Stored data entries:
════════════════════
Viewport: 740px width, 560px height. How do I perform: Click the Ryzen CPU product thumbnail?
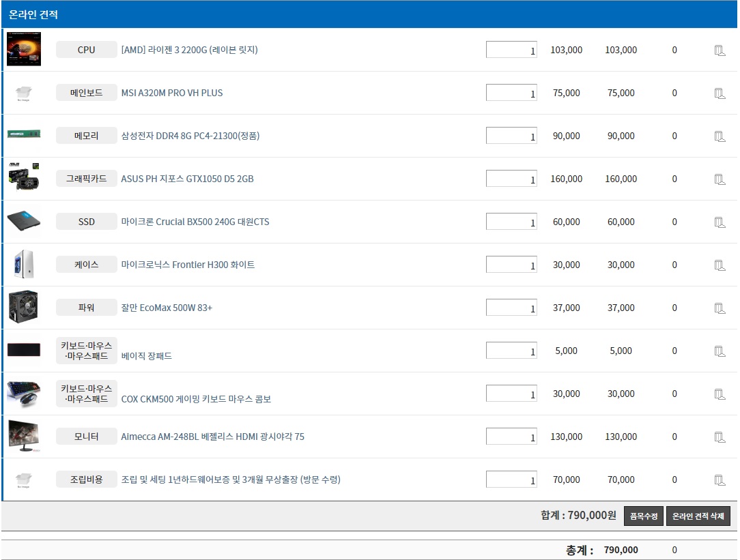tap(24, 49)
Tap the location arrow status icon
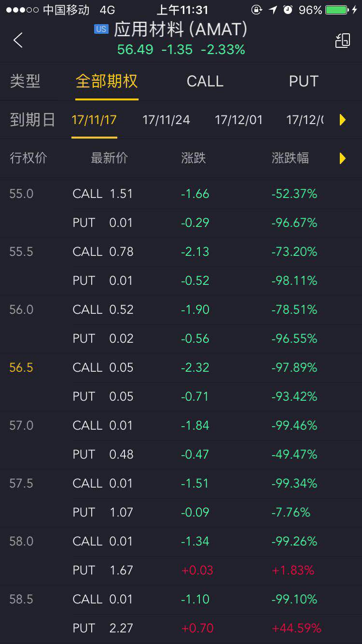The width and height of the screenshot is (362, 644). tap(273, 10)
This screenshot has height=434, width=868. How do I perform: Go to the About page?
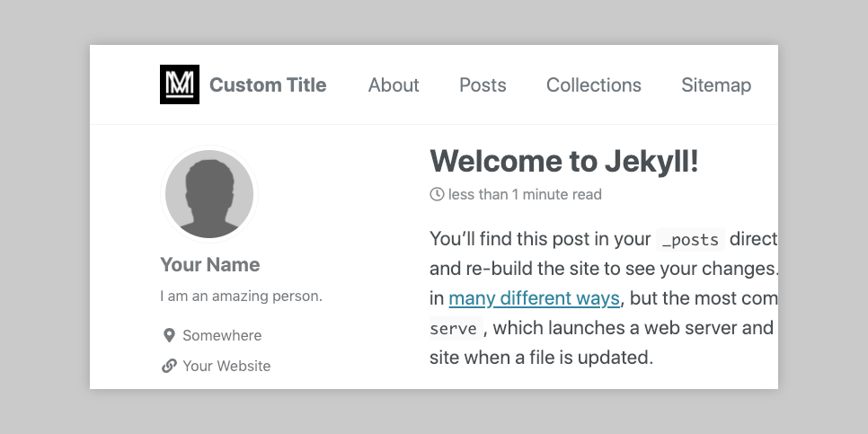coord(394,85)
════════════════════
▶ **Exercise aim**
Word for word, write out each line of the records, but leave the pictures behind.

▶ **Output**
Viewport: 740px width, 560px height. How do I perform: Click the Ryzen CPU product thumbnail?
tap(24, 49)
Tap the location arrow status icon
The width and height of the screenshot is (362, 644). tap(273, 10)
This screenshot has height=434, width=868. How do I perform: Go to the About page?
coord(394,85)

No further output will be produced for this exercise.